Hiring an attorney isn’t something people do very often. I find with my first time home buyer clients especially, I am the first attorney they have worked with. It’s hard to know what questions to ask when you’re making those first introductory calls to decide which attorney is right for you. Here are a few examples of things you should ask.
1. What are your rates?
Obviously, this is an important question to ask before you hire the attorney! I will usually ask the client more about their transaction to get an idea of the scope of work involved. I prefer to bill flat rate, so everyone knows what the transaction will require and so my clients aren’t afraid to call me with questions, lest they get billed for that time.
However, not all transactions are as clear-cut and have more open-ended negotiation periods. For example, Pre- and Post-Nuptial agreements are often revised multiple times, so occasionally hourly billing is more suitable to the type of work.
If an attorney is billing flat rate, ask them to enumerate what is and is not included in that time.
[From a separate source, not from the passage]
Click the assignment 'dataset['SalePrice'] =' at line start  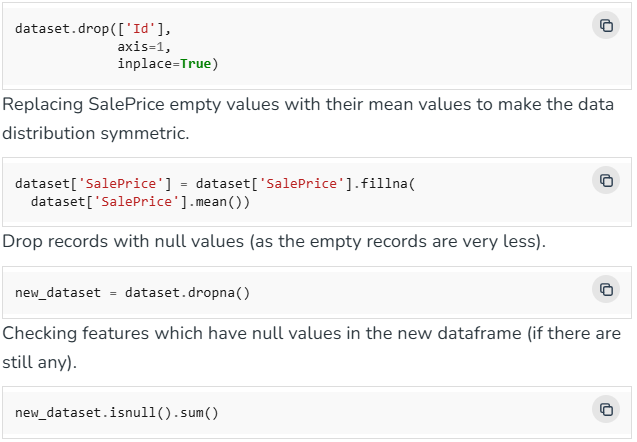[x=100, y=184]
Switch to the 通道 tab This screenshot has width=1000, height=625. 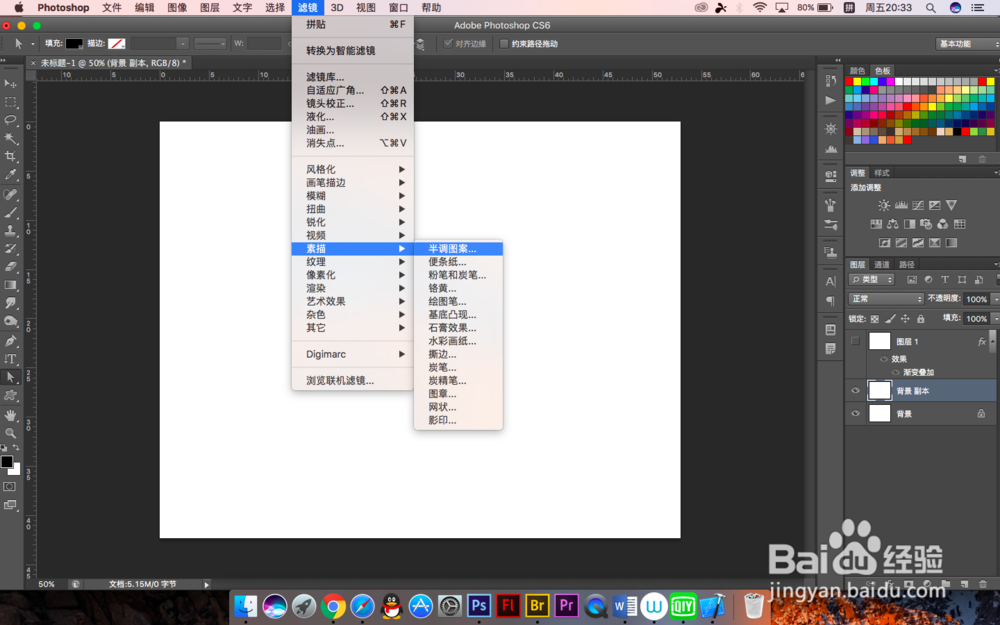click(x=880, y=265)
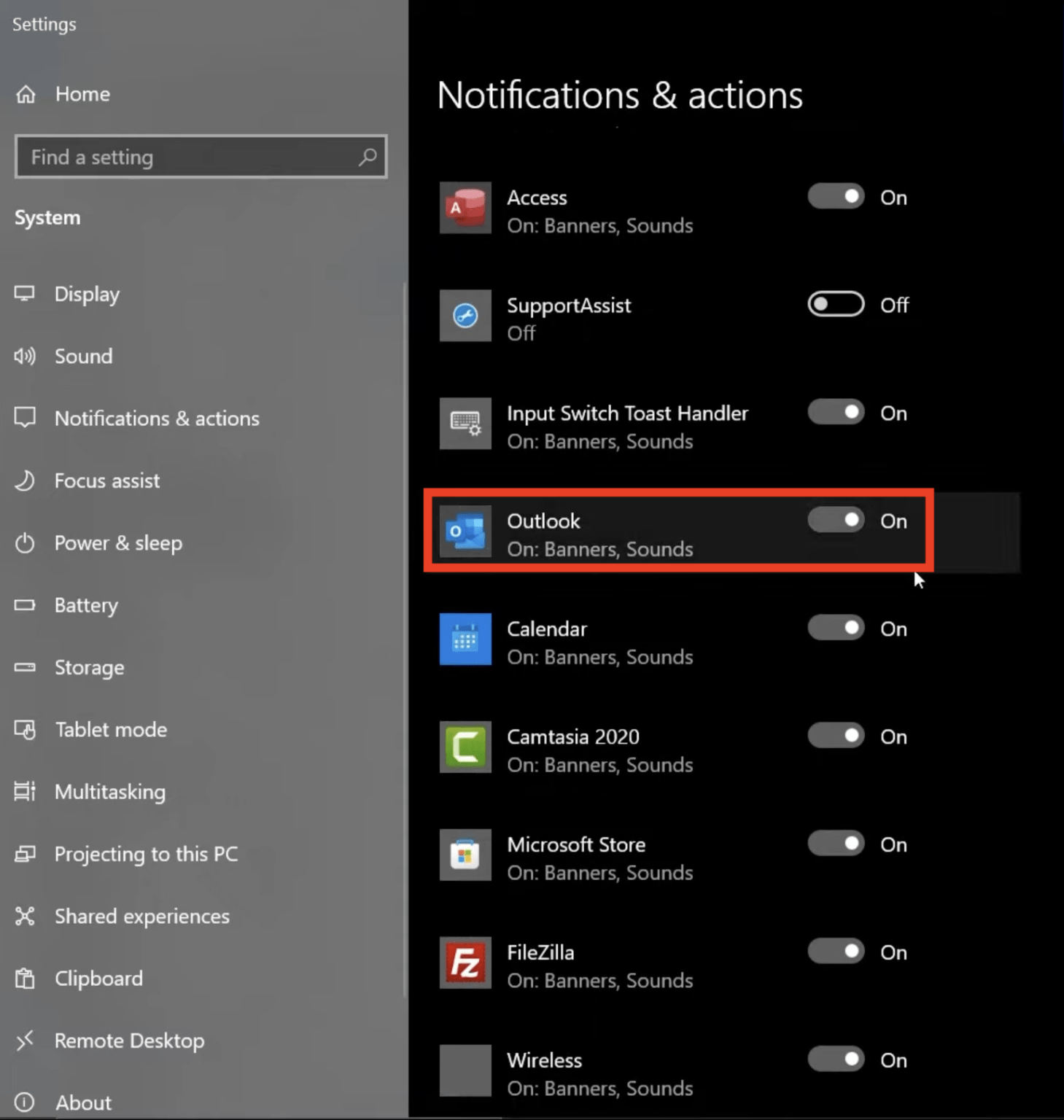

If an attorney is billing hourly, ask them whether they will be billing you for travel–this might end up being a lot if your attorney is located in Long Island and your closing location is in the Bronx. You should also ask what the rate is for paralegal and clerical time versus attorney time.
Most attorneys will provide a written Retainer Agreement summarizing the terms of the service they will perform for you and when and how you will be billed for that work.
2. Do you offer free consultations? If not, what is the fee for consultations and what do they involve?
I offer phone consultations. For my real estate clients I follow up with a detailed summary of the settlement process for the transaction the client is exploring.
For more complex matters, like those exploring litigation (not something I practice myself), a consultation is important to determine whether or not you have a case and what your legal options are.
Sometimes clients prefer to have an office to go to to sit with a lawyer in front of a big desk. When I meet clients in person I like to do it over coffee or tea.
3. How much experience do you have in this field?
This is a great question as it helps you get to know the attorney and how they might help you. You can ask for case highlights or whether they have experience doing your specific transaction. For example, short sales and corporate relocation are specific types of real estate transaction that can throw curve balls into the process, it is helpful to ask if the attorney has experience working with the particulars of your transaction.
4. How much and what types of electronic communication do you use? When are you available via email?
Attorneys vary wildly on the types of electronic communication they use. Some firms have electronic client portals where you can log-in to check the status of your work. Some attorneys only use email via their legal assistants and only during office hours. Different clients have different needs around email.
I’m definitely an email-reliant attorney who checks email frequently, including nights and weekends.
5. Will I primarily interact with your assistant or directly with you?
Depending on the law firm, certain types of transactions are mostly coordinated by a legal assistant. It is a good idea to find out ahead of time who you will be relying on primarily for communication and action. As a solo practitioner, I choose to keep my client roster low enough so that I am the only one interacting with my clients.
6. When are you available to have meetings and make phone calls?
Some attorneys have certain night and weekend availability. Some are only available during business hours. As a solo practitioner it’s great for me to be flexible because often my clients’ work schedules (especially if I’m working with a couple) don’t mesh during business hours. I regularly take phone appointments during the evening and on weekend. If you have restrictive time during the workday, this is a good thing to keep in mind when hiring an attorney.
I think that hiring an attorney is often based on two main criteria, experience in your field of need and personality, with the above questions as additional details to help . You need someone you feel you can trust to guide you through a process that is likely unfamiliar to you. The initial communication with the attorney is a chance to get to know this person and find out if they are someone you trust and with whom you feel great about moving forward in your legal transaction.